In a study reported yesterday from Switzerland, venous ulcer evaluation done by transmitted camera phone images was essentially comparable to direct examination in the 80% of cases in which the image was judged “adequate.”
From a Forbes report:
A team of doctors led by Dr. Ralph Peter Braun, of the University Hospital of Geneva, compared face-to-face evaluation of chronic leg ulcers in 52 patients with remote evaluations done from cell phone photos.
A doctor conducted each of the face-to-face evaluations. He then snapped two, normal-light images of each leg ulcer with a standard camera cell phone and transmitted them by e-mail to two consulting physicians.
The consulting physicians felt that in four out of every five cases, the picture quality was good enough to make a diagnosis.

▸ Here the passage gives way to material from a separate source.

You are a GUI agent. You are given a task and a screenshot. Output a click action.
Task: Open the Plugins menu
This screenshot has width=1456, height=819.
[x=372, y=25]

Their remote analysis also compared well with the diagnosis performed by the doctor present in the room, they found.
Combined with the fact that there are already mobile phones that can test your blood sugar and measure your body fat, it seems possible that the medical benefits of cell phones to society may actually offset their alleged danger.
We’re just happy that we may find some use for our crappy Treo camera.

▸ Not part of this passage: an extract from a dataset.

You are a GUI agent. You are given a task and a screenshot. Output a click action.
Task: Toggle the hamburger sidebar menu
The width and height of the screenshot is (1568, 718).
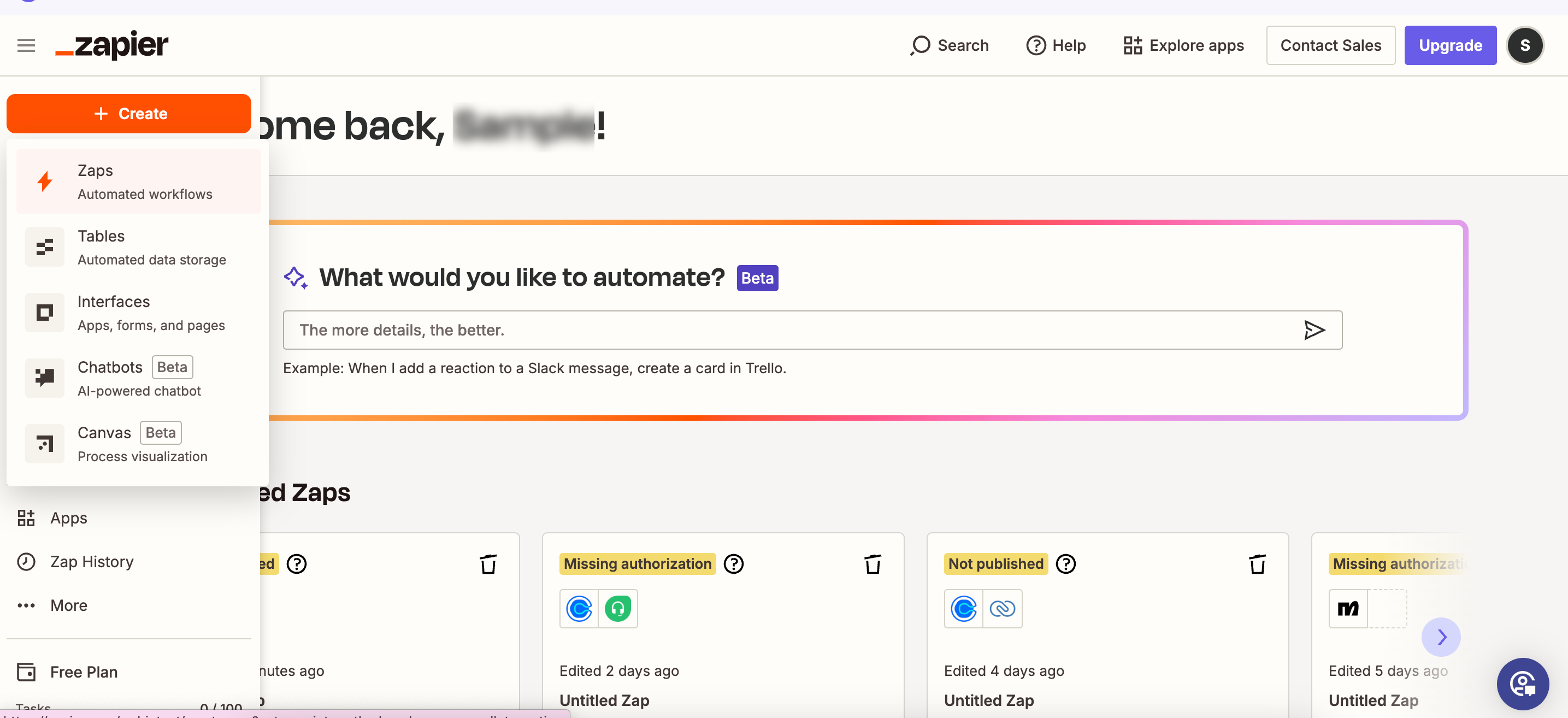point(26,46)
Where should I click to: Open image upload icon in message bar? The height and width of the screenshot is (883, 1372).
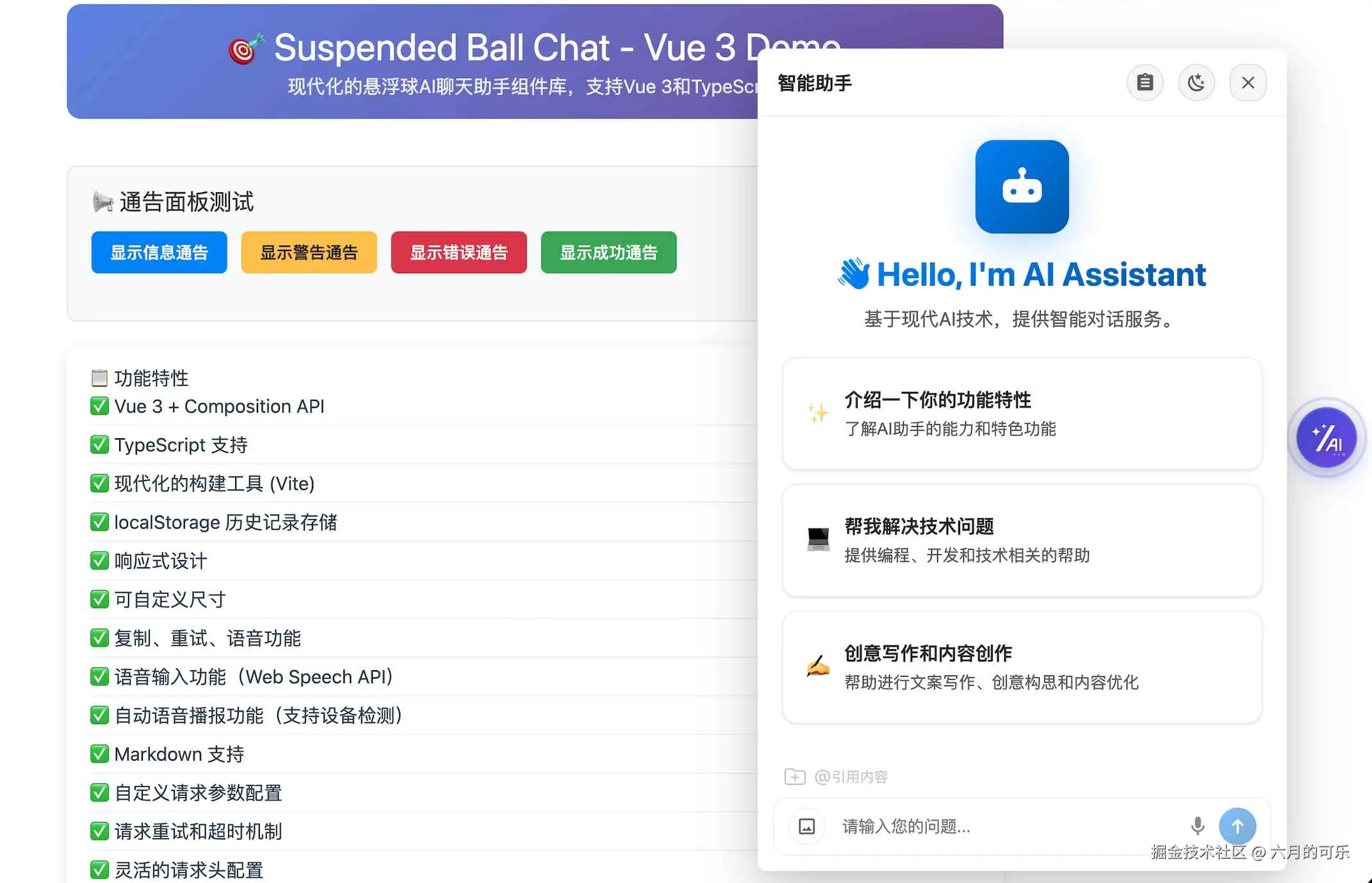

Excerpt from the abstract is in the extended entry. The full abstract can be found here…
Observations from the Archives of Dermatology abstract:
Three physicians separately evaluated 61 leg ulcers for the following 9 variables: epithelialization, fibrin, necrosis, and granulation tissue at the center and normal border, erythema, cyanosis, eczema, and hyperpigmentation at the periphery. One physician performed the face-to-face consultation (gold standard), and 2 others performed the remote evaluation. The image was obtained with the mobile telephone and immediately sent via e-mail. To measure the agreement of the evaluation among the 3 physicians, we used Cohen statistics. Overall, the agreement between the remote and face-to-face evaluations was very good, with values of up to 0.94 The image quality was judged to be good in 36 cases (59%) and very good in 12 (20%). The participants felt comfortable making a diagnosis based on the pictures in 50 cases (82%).